TWO of the best films made in Australia, in this and most other years, are now finishing short runs at marginal sites in our cities. Many who care for cinema per se, and others who see these stories as central in the landscape, are likely to miss them altogether. They can be sought on DVD, but they repay the big-screen impact and should be allowed more of it, with more talk around them, more energetic promotion.
One of these is Ivan Sen’s Toomelah, a close-to-real-life story about a very real place, one linked to this director’s early life and family, an Aboriginal community in northern New South Wales. Its generalised depression and poverty could be the material of visual clichés; they’re not, because of the life in the performances, the conviction in the transmission of place. With trees and bush, twisting dirt roads and river, prowling cars, litter, desolate houses, indolence, the film builds Toomelah for the audience, and those who watch it in a setting of urban privilege must know they’re visiting foreign country. We see young Daniel (Daniel Connors) being kicked out of the little one-teacher school for playing up; his father has been missing in action for years, his mother sits around getting stoned, even sending off the child to collect her next stick. There’s a worn-out grandmother, who stares into space, smoking; but she cares about the ten-year-old and asks him what he’s going to do with himself. “I don’t know,” says Daniel. “What can I do?” I think that’s his longest line of dialogue: this film contains many silences, and Daniel has a highly eloquent way of looking back at his questioners; academic theorists of the cinematic gaze could have a real party with this one.

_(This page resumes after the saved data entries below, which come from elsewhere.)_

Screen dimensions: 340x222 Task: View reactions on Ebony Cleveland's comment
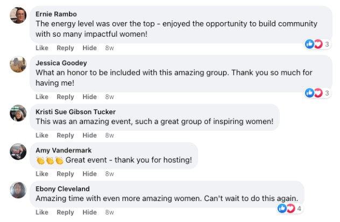pos(290,209)
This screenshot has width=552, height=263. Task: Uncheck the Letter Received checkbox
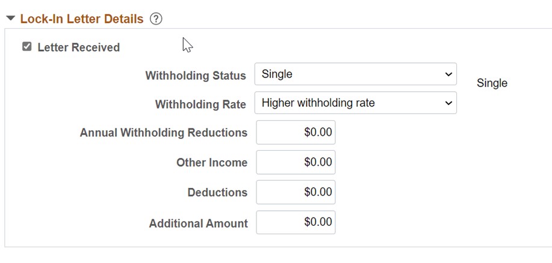click(x=26, y=46)
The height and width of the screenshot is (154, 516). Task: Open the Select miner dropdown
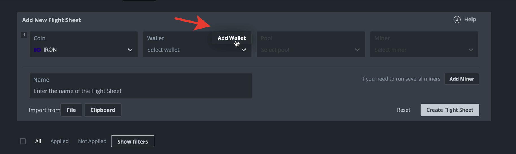pyautogui.click(x=424, y=44)
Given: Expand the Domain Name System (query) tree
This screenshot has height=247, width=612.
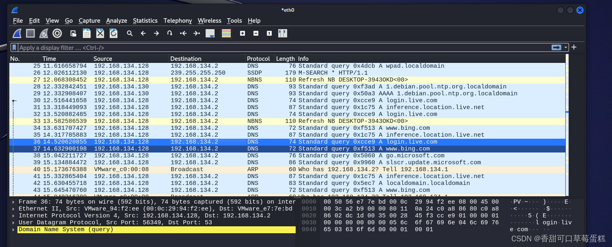Looking at the screenshot, I should (x=14, y=230).
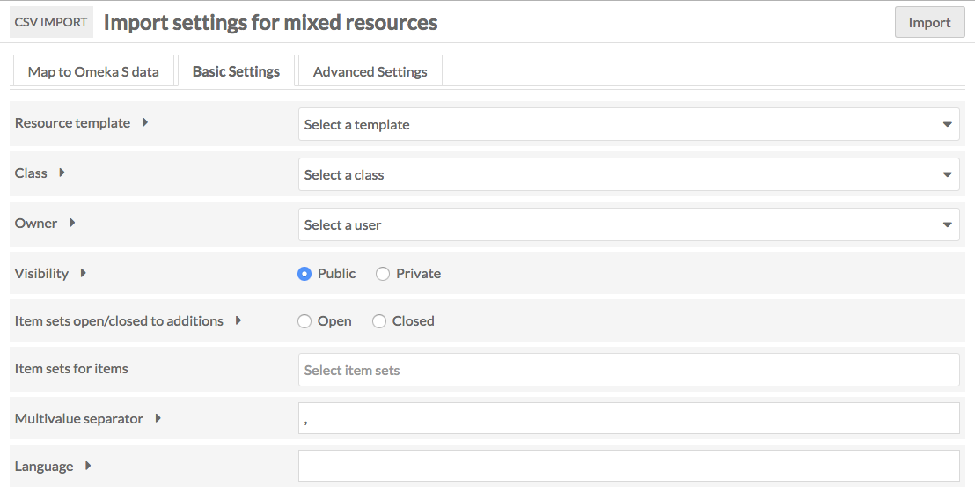The width and height of the screenshot is (975, 493).
Task: Choose the Closed item sets option
Action: (x=378, y=321)
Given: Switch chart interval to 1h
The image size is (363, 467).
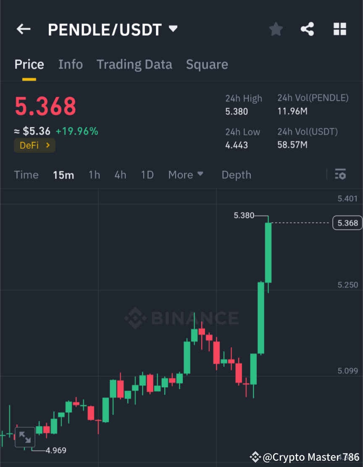Looking at the screenshot, I should click(x=94, y=175).
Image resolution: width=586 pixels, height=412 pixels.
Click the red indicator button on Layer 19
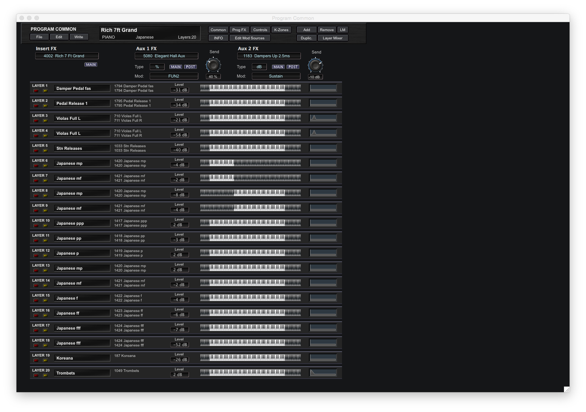[x=36, y=361]
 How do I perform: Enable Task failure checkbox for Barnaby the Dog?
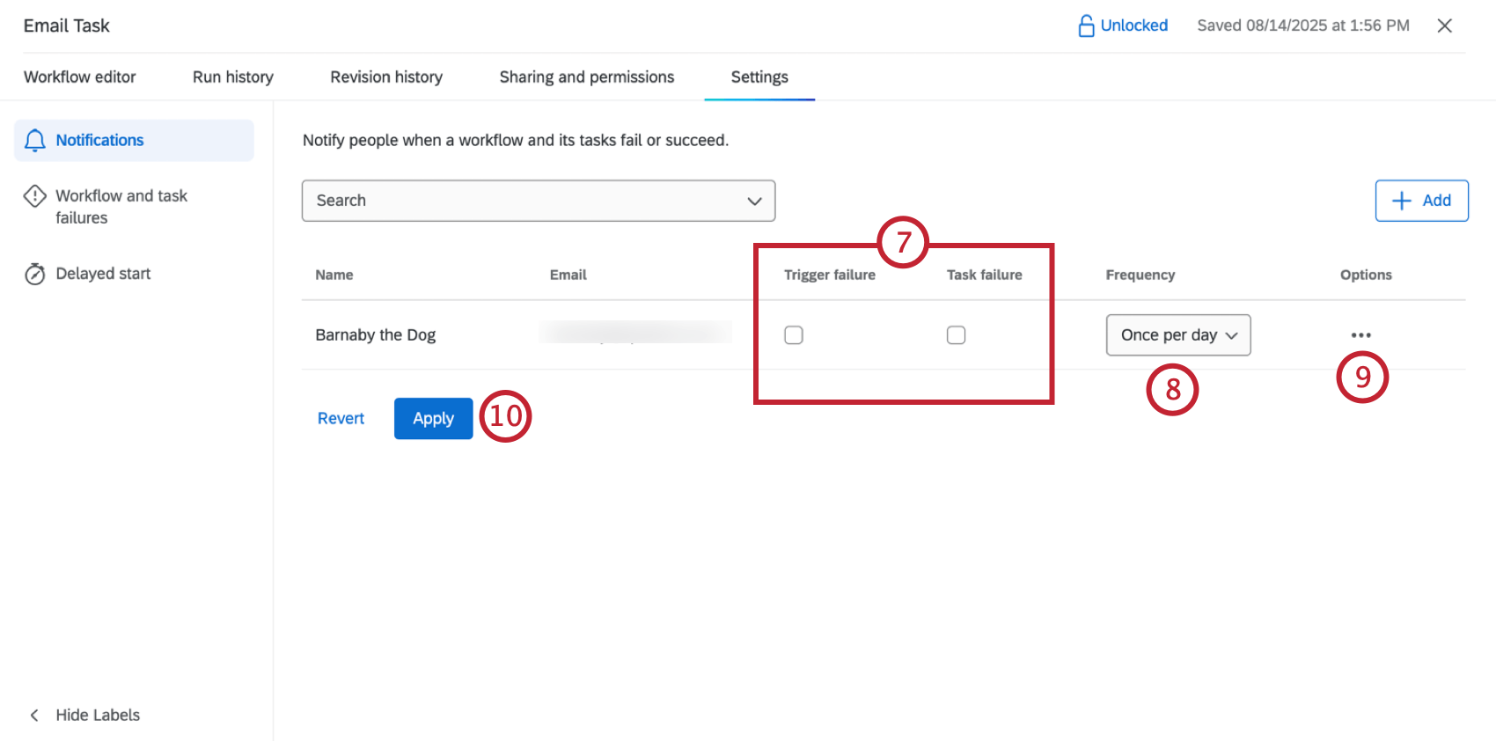pos(956,335)
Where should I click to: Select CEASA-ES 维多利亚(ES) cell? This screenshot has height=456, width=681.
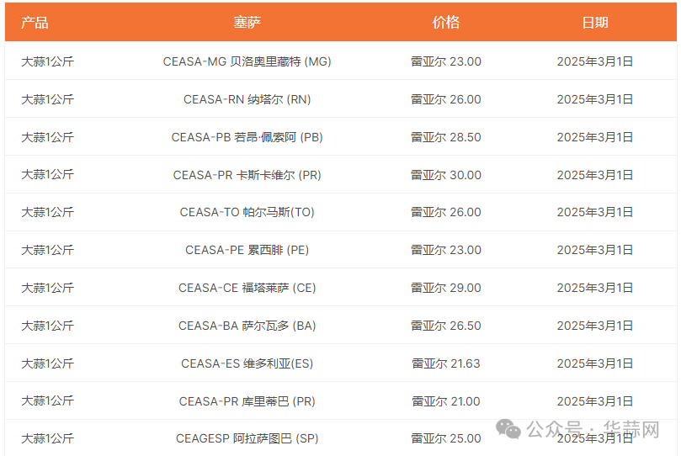point(247,363)
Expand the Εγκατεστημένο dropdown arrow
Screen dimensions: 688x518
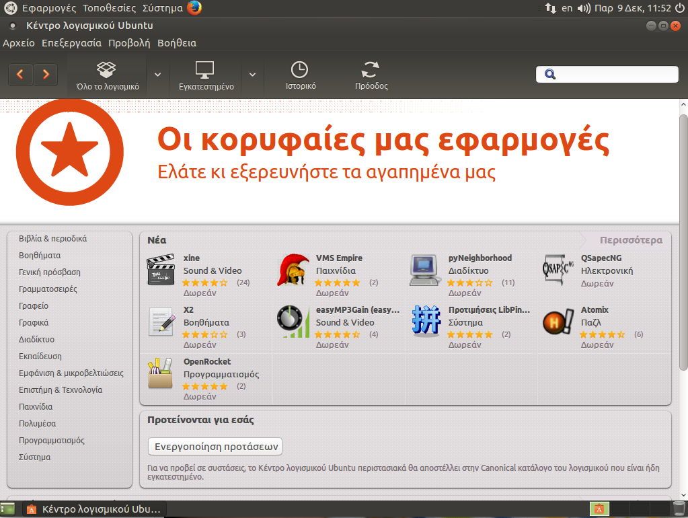253,75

To the child’s question, some of the big men of Toomelah offer misguided answers; Daniel badly needs different grown-ups around him, different men especially. For the young and directionless, this is the kind of place where suicide is a truly possible option. But there are cracks of light, doors that open just enough to allow us some hope for this observant kid and his kind. Apart from a couple of cops seen from behind in middle distance, the one white person on the scene – and he’s barely glimpsed – is the schoolteacher; but he’s really trying. He has made a big chart for the kids, one that shows invasion and dispossession at the centre of the history they need to know. There’s an open possibility of learning why they’re here.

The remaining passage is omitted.